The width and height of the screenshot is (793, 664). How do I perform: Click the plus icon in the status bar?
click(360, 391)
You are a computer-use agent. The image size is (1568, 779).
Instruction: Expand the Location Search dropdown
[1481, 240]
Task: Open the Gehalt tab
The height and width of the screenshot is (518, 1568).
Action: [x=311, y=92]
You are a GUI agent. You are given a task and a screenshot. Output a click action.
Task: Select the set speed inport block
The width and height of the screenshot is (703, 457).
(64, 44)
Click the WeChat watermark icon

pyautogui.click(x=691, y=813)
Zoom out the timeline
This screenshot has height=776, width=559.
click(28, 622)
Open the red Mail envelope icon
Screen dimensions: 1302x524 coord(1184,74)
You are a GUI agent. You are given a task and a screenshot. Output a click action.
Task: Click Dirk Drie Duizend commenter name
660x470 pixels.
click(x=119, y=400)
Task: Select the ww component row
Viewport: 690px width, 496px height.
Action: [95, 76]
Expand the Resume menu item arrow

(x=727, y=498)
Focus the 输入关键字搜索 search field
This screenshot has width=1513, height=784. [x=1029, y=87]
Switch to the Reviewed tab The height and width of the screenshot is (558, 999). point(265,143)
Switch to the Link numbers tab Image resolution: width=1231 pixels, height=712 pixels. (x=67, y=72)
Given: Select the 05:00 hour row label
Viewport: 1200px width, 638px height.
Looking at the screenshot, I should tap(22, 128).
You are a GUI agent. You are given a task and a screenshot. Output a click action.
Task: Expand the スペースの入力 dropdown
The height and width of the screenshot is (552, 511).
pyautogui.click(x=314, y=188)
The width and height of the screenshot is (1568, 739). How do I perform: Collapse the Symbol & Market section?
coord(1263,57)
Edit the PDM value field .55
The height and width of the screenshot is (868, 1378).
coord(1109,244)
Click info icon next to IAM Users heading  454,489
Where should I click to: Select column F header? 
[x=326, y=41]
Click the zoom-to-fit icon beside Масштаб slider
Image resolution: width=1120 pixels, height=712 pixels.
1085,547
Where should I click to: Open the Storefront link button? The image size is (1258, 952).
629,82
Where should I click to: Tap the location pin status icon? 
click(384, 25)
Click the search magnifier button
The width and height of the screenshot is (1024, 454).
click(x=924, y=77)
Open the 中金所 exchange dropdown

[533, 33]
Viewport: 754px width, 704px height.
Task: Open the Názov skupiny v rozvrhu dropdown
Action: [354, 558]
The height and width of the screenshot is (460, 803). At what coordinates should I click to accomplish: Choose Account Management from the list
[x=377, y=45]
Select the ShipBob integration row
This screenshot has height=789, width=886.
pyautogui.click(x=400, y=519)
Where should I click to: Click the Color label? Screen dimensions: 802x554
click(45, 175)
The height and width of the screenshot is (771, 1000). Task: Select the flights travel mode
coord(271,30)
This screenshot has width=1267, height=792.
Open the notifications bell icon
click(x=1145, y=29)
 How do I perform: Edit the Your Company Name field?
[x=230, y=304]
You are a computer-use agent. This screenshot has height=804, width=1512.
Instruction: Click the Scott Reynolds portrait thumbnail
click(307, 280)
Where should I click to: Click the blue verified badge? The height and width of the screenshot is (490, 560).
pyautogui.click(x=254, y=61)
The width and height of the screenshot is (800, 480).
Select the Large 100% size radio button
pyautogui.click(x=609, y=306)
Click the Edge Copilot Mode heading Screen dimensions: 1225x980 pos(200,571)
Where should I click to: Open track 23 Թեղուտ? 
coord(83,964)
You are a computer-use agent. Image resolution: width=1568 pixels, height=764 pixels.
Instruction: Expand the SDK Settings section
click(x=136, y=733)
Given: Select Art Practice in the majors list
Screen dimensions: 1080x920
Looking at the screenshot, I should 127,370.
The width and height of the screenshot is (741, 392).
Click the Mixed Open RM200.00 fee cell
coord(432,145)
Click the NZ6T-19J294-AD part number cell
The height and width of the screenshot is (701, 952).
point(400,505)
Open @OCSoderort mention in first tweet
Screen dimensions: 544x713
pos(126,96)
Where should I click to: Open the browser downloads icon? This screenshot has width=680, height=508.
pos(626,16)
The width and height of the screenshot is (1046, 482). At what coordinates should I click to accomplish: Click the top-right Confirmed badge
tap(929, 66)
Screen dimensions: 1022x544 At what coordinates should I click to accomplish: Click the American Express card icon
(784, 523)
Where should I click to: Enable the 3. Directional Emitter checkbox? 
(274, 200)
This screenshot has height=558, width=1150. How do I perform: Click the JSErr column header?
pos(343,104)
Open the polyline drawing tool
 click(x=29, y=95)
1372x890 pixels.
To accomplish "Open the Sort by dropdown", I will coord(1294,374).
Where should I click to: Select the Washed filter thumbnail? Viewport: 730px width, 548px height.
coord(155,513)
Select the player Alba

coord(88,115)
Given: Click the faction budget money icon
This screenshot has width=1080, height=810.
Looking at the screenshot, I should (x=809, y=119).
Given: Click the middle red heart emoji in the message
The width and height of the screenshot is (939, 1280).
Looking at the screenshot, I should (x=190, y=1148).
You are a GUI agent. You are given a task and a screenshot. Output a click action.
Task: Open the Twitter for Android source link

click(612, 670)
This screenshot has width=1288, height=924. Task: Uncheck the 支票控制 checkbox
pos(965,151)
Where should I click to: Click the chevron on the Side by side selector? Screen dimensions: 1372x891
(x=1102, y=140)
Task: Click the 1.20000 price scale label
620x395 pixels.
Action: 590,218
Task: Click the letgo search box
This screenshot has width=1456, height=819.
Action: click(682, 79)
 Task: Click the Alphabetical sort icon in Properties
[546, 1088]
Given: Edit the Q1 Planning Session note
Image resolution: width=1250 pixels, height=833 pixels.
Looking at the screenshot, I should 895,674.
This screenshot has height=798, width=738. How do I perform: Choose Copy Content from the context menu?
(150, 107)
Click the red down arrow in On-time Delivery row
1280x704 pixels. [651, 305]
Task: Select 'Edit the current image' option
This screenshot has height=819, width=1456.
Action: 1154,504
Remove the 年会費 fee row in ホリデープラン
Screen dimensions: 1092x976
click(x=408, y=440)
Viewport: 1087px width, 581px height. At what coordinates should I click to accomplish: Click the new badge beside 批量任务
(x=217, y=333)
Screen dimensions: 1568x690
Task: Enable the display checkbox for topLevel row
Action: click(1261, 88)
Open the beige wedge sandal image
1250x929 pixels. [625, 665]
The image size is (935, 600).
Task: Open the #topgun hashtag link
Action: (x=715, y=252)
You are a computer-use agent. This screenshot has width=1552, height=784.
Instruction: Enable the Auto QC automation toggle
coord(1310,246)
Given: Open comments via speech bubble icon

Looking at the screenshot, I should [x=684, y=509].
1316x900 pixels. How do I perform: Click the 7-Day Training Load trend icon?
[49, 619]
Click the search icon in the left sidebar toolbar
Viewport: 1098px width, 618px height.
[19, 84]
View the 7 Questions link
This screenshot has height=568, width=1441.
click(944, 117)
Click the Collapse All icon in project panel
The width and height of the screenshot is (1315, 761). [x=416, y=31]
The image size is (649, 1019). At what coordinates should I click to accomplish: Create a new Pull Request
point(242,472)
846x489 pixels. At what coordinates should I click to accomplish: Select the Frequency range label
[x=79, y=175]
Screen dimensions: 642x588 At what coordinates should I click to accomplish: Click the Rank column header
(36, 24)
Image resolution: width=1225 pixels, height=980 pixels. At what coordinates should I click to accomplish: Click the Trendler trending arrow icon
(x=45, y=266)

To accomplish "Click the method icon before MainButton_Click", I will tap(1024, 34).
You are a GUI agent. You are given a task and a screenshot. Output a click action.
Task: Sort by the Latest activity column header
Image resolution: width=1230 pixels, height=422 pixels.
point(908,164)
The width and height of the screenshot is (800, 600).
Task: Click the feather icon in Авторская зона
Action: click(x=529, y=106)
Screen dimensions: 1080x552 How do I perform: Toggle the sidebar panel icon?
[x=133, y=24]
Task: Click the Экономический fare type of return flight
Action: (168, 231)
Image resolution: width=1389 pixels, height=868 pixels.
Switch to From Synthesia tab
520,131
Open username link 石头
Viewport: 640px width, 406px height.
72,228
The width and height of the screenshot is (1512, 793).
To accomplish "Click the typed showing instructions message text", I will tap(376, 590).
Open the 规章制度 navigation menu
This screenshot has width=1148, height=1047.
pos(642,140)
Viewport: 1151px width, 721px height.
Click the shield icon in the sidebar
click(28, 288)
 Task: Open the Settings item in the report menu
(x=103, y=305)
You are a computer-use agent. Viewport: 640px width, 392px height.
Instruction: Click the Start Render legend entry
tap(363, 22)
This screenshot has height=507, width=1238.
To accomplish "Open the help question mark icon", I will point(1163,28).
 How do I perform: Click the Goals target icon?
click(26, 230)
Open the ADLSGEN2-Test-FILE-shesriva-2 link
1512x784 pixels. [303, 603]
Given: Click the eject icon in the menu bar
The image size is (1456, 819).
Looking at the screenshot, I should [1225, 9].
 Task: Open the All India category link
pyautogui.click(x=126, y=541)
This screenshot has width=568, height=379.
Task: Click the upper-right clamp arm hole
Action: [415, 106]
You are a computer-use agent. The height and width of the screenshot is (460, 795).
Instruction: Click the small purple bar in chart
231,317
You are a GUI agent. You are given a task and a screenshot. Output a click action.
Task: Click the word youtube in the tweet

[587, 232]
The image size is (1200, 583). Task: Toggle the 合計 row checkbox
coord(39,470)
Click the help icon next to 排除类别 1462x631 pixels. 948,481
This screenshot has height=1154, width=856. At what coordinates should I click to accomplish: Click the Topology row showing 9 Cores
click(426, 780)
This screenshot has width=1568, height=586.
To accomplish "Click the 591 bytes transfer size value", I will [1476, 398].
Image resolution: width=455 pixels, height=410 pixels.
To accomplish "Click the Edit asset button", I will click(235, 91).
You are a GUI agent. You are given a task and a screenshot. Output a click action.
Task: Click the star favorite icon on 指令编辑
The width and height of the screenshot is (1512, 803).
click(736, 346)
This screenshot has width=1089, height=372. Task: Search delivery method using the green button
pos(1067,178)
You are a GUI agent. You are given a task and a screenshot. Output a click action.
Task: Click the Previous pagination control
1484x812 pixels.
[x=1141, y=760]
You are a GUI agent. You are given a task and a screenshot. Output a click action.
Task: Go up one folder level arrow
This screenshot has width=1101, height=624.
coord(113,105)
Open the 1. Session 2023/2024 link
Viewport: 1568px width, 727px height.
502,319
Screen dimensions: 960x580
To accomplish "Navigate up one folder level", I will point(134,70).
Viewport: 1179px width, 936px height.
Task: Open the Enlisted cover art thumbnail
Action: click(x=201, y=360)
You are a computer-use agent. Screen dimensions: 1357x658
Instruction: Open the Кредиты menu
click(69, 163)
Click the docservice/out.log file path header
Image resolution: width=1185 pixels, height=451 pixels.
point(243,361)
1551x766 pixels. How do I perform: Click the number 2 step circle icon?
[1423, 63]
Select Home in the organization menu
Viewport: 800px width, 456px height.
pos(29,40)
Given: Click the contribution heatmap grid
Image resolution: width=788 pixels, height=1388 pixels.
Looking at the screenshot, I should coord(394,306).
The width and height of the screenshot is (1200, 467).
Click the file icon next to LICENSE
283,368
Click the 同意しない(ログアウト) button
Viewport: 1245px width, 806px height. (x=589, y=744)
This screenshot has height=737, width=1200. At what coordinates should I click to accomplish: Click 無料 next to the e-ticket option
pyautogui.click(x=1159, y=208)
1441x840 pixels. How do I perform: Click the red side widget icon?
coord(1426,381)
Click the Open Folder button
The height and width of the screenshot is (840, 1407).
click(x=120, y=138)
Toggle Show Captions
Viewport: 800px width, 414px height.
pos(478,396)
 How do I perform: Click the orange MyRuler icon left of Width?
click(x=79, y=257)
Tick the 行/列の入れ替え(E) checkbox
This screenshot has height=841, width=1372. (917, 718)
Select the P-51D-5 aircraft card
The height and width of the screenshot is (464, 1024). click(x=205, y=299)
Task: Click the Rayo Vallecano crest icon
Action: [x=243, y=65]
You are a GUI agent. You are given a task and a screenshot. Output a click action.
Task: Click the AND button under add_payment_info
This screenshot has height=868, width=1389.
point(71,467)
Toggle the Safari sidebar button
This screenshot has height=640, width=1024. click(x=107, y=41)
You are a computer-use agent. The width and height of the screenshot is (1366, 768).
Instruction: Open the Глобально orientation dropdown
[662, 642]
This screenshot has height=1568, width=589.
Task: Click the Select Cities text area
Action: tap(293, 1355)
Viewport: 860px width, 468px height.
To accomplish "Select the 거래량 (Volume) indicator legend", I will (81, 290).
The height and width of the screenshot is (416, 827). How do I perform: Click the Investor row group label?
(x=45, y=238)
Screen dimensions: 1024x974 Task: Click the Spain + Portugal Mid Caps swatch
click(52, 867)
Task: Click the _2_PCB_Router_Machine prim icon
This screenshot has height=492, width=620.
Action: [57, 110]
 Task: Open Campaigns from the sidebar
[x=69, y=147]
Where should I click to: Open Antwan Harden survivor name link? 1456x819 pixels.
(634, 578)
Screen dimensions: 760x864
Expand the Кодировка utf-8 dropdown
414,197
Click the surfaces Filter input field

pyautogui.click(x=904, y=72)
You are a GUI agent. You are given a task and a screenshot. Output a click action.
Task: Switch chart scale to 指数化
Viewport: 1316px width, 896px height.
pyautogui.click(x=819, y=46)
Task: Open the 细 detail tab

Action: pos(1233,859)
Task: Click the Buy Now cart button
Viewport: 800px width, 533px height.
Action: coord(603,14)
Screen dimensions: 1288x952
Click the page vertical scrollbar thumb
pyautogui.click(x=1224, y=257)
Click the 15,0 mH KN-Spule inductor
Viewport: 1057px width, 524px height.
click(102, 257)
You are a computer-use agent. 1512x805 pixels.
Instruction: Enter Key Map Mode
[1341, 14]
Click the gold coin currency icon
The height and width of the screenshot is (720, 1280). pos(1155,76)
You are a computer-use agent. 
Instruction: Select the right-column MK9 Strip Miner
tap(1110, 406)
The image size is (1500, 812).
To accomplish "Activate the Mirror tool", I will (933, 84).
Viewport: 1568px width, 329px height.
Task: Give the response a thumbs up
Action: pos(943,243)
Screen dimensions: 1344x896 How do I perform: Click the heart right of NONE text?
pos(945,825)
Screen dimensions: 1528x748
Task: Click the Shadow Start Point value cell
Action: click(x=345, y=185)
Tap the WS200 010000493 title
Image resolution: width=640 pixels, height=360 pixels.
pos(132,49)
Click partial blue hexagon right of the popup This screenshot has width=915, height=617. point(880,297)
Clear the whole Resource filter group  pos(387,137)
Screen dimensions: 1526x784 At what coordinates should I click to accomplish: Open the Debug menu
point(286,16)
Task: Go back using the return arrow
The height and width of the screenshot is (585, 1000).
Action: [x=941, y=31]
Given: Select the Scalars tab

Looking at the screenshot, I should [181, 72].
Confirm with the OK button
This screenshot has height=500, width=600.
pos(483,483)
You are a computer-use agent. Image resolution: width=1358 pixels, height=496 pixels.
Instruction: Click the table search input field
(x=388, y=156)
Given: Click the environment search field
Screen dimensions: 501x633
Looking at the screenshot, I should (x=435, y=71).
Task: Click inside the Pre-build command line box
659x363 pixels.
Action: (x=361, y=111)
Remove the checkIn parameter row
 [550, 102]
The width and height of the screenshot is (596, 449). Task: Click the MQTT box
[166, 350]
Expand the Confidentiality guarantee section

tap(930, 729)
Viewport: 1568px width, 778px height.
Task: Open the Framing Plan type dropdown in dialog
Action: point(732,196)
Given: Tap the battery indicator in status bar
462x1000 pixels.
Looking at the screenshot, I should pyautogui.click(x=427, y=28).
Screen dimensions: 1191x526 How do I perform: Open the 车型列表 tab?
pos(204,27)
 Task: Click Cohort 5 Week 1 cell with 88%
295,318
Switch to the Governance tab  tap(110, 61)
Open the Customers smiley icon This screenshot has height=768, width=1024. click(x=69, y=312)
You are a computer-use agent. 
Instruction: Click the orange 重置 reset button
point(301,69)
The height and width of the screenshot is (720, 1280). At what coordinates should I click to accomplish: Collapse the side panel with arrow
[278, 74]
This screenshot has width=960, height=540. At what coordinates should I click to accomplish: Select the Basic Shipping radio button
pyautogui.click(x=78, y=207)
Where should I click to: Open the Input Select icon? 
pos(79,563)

====

> Directions for this task
Convert the lines from the very first one through the line holding "pyautogui.click(x=691, y=813)", inclusive, into a JSON list of strings, one string per line, leaving out blank lines.

> Response to the task
[
  "The width and height of the screenshot is (793, 664). How do I perform: Click the plus icon in the status bar?",
  "click(360, 391)",
  "You are a computer-use agent. The image size is (1568, 779).",
  "Instruction: Expand the Location Search dropdown",
  "[1481, 240]",
  "Task: Open the Gehalt tab",
  "The height and width of the screenshot is (518, 1568).",
  "Action: [x=311, y=92]",
  "You are a GUI agent. You are given a task and a screenshot. Output a click action.",
  "Task: Select the set speed inport block",
  "The width and height of the screenshot is (703, 457).",
  "(64, 44)",
  "Click the WeChat watermark icon",
  "pyautogui.click(x=691, y=813)"
]